TO DO:
What's needed: every entry, printed exactly, minus the images.

Collected data entries

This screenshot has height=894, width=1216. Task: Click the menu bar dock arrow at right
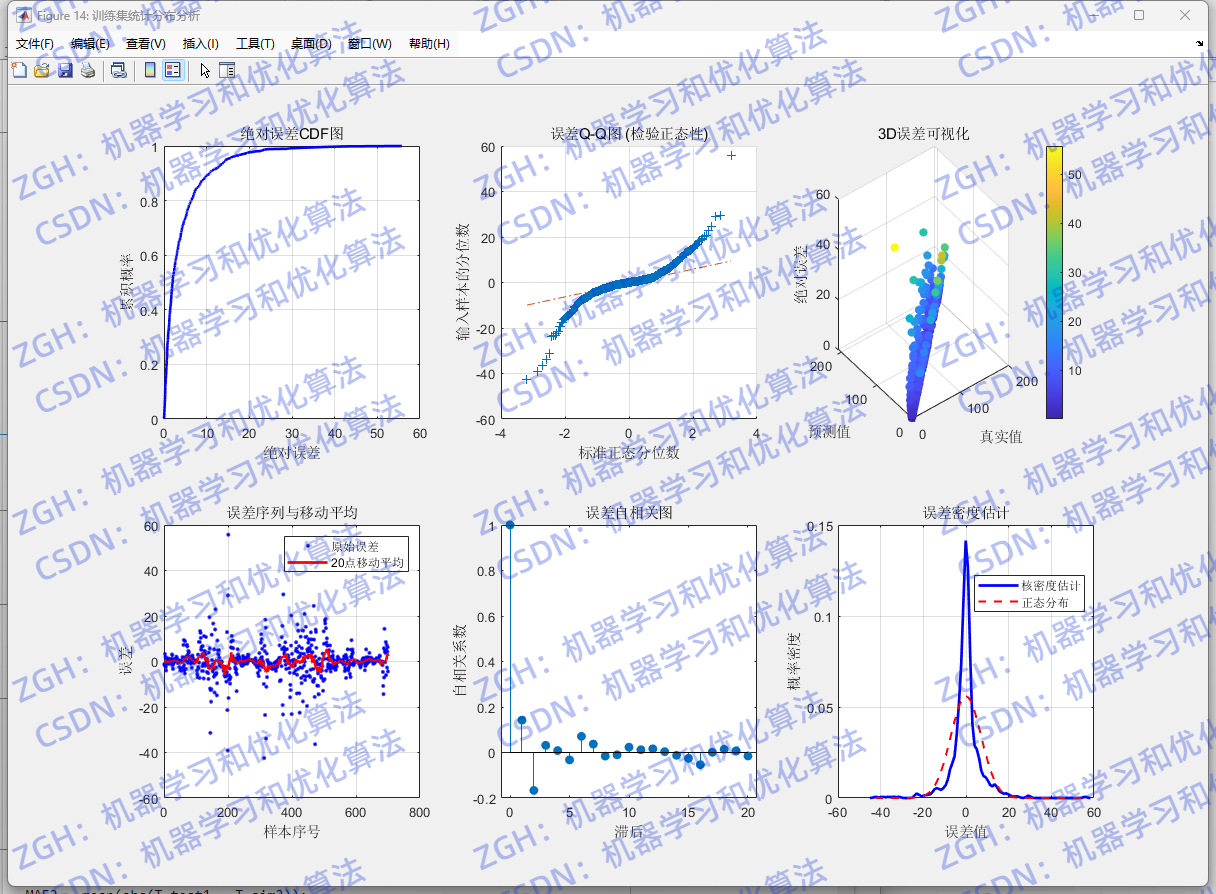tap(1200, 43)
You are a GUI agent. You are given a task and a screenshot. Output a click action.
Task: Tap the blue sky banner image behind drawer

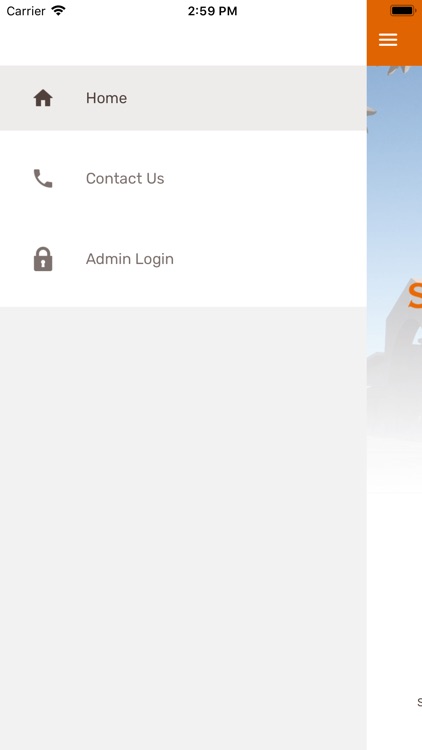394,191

EXERCISE ANSWER:
This screenshot has height=894, width=1216. Task: Click the menu bar dock arrow at right
tap(1200, 43)
You are a GUI agent. You are given a task and a screenshot. Output a click action.
Task: Tap the blue sky banner image behind drawer

394,191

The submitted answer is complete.